For what it accomplished, this $172 million in federal stimulus money might as well have been tossed down a deep hole in the ground.

That’s essentially what happened to the Department of Energy’s effort to boost shipments to the Waste Isolation Pilot Plant near Carlsbad.

Some of the money went to create jobs over a three-year period — for about 400 workers to prepare and ship radioactive waste — but if failed miserably in its ultimate goal, to increase the shipment rate from 19 truckloads of nuclear waste per week to 35, with the ability to occasionally “surge” to 41 shipments per week from various waste sites. The stimulus money spent in 2009-2011 also paid for trucks, construction work, administrative costs and other expenses.

In the end, according to an Energy Department investigation, the shipment rate was 31 percent below the level promised and hit the 35-per-week mark only twice between May 2009 and December 2010. The DOE report did not say how many of the jobs were created in New Mexico, or how many were at sites around the country where waste awaits shipment.

At the end of the day, workers got paid and contracts got funded, but not much got accomplished. And once again, the Obama administration’s much-touted stimulus program failed to deliver on anything except handing out cash.

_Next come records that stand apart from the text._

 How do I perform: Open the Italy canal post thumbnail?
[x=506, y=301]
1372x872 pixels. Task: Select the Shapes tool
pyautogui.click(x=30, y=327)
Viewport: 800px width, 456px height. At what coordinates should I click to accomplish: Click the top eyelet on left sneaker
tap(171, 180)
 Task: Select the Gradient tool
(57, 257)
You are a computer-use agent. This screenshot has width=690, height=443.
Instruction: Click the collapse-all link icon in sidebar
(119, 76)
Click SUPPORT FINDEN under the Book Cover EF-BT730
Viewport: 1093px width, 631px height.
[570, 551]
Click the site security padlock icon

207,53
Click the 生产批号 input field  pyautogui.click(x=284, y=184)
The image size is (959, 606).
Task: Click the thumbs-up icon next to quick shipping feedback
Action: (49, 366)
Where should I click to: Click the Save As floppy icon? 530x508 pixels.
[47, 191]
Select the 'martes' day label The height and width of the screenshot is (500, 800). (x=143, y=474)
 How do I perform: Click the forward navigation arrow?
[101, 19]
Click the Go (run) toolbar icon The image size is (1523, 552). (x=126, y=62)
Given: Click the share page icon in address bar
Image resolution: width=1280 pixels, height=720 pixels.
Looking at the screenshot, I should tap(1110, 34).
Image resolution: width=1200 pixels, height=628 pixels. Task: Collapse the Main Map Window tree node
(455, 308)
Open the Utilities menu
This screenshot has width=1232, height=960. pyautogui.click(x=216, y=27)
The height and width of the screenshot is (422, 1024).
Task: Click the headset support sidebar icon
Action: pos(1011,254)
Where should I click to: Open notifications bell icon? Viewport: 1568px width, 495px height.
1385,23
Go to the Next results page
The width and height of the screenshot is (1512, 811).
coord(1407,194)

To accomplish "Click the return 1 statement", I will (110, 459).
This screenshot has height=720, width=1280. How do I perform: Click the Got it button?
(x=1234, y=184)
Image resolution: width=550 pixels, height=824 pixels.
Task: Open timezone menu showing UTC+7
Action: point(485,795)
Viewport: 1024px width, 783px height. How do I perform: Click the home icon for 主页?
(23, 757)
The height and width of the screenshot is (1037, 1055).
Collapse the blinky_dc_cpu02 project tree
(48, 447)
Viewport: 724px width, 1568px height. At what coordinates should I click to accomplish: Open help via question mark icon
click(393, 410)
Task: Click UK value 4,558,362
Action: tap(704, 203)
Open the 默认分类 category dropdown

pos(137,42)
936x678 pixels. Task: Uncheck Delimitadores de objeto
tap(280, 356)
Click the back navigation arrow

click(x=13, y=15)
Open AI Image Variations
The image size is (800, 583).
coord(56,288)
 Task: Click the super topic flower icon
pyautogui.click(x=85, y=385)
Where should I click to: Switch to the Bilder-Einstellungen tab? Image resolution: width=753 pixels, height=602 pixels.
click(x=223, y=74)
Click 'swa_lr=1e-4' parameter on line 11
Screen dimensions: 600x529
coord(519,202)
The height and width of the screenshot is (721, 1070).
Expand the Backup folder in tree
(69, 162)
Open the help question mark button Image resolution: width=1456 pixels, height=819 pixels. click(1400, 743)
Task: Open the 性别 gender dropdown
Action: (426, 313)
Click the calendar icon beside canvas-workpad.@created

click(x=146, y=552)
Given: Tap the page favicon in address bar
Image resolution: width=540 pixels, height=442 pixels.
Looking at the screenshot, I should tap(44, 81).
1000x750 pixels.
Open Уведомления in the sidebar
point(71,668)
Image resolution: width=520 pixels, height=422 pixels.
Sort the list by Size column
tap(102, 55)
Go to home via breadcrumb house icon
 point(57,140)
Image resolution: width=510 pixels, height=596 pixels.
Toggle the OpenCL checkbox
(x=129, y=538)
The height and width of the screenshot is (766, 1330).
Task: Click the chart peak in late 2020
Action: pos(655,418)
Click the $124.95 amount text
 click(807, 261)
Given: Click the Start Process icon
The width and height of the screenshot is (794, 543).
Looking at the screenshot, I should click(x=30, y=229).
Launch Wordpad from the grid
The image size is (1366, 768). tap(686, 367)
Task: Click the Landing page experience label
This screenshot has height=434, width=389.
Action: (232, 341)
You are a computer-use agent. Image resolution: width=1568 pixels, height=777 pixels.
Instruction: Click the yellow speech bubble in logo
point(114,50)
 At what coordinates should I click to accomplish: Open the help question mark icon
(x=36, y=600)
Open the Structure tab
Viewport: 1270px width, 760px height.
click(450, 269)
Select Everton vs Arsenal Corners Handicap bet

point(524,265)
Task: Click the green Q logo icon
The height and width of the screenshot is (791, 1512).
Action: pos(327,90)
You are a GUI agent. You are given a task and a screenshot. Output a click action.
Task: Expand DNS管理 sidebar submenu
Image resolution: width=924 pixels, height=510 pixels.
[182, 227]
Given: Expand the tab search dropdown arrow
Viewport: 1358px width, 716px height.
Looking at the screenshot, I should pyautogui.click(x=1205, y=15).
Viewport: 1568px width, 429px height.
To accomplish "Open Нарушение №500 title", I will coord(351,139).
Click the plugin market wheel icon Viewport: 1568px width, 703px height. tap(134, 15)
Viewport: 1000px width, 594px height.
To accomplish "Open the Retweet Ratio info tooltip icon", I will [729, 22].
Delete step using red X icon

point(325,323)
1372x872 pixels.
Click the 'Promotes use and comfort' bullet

Typically, the DOE goes to Congress asking for a certain level of funding with a pledge of a certain level of performance. But for years the program has failed to meet waste shipment goals laid out in its annual congressional budget requests.

The nation sorely needs to safely store radioactive nuclear waste. Since 1999, the WIPP site, a 2,150-foot-deep salt mine, has been a viable solution for storing plutonium-contaminated waste from nuclear weapons design and manufacturing.

With the nation’s soaring debt and the need to cut government spending, lame excuses about needing adequate staff on hand to handle the elusive “maximum planned capacity” for disposal operations and stonewalling in response to requests for information about shipment rates, budgets and detailed job numbers just aren’t good enough anymore.

Accountability is lacking in this program that keeps its hand out for more funding. For sure, care is needed in preparing the waste and shipping it safely to WIPP, but the DOE needs to come up with a realistic plan for stepping up shipments or quit making promises it can’t keep to secure more federal dollars.